[Pointing records for text and elements]

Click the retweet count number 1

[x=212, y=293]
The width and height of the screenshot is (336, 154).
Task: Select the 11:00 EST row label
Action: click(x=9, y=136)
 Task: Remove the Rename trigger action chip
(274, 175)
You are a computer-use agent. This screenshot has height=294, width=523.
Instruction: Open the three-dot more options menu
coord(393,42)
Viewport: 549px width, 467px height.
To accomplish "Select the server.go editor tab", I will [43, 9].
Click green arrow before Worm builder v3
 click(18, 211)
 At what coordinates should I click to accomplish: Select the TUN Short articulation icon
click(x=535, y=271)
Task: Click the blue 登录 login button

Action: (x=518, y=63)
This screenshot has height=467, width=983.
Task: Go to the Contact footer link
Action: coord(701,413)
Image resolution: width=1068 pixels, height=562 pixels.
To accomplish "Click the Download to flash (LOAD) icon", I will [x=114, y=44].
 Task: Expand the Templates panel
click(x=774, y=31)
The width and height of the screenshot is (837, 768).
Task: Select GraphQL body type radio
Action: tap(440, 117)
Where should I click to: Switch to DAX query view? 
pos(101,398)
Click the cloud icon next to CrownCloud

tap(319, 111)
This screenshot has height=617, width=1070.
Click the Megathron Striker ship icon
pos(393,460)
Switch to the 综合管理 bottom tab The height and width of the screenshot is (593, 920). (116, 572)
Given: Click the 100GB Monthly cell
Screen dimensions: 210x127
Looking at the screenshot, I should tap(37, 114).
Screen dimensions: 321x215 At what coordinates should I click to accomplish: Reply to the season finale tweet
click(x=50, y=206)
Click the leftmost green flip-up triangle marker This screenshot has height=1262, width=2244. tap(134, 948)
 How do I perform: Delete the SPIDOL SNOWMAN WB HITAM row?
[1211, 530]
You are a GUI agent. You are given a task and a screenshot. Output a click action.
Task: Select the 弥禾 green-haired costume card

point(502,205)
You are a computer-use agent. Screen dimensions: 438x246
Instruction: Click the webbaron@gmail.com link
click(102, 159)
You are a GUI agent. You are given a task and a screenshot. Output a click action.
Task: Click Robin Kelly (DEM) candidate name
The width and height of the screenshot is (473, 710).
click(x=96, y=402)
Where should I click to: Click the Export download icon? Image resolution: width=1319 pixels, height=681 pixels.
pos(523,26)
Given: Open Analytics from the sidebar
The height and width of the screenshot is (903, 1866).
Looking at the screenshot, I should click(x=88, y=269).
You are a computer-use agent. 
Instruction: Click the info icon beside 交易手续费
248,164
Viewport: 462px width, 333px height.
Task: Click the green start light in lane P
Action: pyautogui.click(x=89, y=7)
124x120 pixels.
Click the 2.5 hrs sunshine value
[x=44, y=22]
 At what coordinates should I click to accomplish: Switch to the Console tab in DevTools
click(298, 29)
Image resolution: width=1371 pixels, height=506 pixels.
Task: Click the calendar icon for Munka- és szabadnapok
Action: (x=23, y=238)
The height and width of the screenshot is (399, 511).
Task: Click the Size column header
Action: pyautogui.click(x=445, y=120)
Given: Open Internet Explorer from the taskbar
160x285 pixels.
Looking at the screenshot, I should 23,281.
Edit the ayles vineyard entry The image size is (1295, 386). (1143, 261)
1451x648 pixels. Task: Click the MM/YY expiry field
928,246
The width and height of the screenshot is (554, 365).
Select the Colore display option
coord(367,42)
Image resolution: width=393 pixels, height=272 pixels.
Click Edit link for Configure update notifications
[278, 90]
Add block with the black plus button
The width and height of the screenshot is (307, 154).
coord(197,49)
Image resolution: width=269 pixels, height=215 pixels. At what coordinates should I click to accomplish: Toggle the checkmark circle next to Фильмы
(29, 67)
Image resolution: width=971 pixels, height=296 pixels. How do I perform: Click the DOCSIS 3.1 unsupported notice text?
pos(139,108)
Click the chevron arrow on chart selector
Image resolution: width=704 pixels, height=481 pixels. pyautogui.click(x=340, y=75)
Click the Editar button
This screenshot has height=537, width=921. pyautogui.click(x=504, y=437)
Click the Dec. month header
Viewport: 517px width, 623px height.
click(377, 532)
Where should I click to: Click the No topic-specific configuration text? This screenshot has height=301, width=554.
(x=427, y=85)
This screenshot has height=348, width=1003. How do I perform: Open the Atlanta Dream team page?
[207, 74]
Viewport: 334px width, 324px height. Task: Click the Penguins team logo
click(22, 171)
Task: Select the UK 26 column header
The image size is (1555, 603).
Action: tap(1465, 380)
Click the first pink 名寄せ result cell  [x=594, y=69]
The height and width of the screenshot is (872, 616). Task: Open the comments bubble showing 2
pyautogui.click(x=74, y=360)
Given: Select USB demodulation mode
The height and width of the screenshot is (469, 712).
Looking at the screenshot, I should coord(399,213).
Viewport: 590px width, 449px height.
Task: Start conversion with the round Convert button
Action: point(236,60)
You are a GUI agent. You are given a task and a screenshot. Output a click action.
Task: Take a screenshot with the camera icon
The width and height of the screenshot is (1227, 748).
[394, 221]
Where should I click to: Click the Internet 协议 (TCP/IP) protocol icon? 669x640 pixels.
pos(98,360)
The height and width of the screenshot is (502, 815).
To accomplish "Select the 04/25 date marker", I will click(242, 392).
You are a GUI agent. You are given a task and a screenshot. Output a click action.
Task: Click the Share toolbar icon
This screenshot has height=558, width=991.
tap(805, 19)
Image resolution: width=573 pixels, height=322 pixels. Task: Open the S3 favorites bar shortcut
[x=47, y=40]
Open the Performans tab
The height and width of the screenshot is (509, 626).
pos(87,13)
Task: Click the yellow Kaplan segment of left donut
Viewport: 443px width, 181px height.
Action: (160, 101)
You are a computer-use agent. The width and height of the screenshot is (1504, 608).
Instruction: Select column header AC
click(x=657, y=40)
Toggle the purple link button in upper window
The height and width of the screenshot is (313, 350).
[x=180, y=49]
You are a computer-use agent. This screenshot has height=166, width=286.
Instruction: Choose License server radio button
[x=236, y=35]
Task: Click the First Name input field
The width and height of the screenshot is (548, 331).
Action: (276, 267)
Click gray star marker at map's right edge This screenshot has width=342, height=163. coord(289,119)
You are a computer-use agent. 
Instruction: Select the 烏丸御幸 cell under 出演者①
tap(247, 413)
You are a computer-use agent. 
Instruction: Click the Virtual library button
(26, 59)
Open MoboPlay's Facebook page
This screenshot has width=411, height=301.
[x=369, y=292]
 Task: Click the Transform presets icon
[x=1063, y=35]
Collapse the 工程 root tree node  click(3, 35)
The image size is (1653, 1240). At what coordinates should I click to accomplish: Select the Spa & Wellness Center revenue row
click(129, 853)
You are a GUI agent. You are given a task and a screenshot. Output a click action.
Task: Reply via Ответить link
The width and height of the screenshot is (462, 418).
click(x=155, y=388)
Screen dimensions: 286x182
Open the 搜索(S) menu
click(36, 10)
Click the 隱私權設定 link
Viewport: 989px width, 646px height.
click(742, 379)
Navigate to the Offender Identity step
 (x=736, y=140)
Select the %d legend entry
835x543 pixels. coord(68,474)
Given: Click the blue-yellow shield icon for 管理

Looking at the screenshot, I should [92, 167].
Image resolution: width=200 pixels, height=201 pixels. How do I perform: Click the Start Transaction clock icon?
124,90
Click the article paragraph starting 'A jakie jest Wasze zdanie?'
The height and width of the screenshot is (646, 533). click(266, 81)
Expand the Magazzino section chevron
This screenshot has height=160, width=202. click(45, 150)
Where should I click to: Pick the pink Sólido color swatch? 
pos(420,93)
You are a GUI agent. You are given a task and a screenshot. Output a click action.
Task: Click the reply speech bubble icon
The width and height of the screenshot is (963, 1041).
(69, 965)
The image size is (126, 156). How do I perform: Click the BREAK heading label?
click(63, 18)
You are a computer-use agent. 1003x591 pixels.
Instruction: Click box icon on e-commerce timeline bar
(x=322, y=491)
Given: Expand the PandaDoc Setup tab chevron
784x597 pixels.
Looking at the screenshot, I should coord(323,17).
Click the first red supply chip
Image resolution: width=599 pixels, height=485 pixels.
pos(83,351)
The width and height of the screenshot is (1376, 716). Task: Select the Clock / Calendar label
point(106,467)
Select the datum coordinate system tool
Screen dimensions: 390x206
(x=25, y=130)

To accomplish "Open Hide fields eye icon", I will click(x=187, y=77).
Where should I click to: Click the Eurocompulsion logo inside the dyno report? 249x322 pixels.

* REQUIRED TASK
Write out everything from the line that contains "has height=294, width=523." down to the line that contains "click(x=535, y=271)", swapping "more options menu" for "overflow menu" and leaving all else unchanged.

* ANSWER TO THE PROBLEM
You are a computer-use agent. This screenshot has height=294, width=523.
Instruction: Open the three-dot overflow menu
coord(393,42)
Viewport: 549px width, 467px height.
To accomplish "Select the server.go editor tab", I will [43, 9].
Click green arrow before Worm builder v3
 click(18, 211)
 At what coordinates should I click to accomplish: Select the TUN Short articulation icon
click(x=535, y=271)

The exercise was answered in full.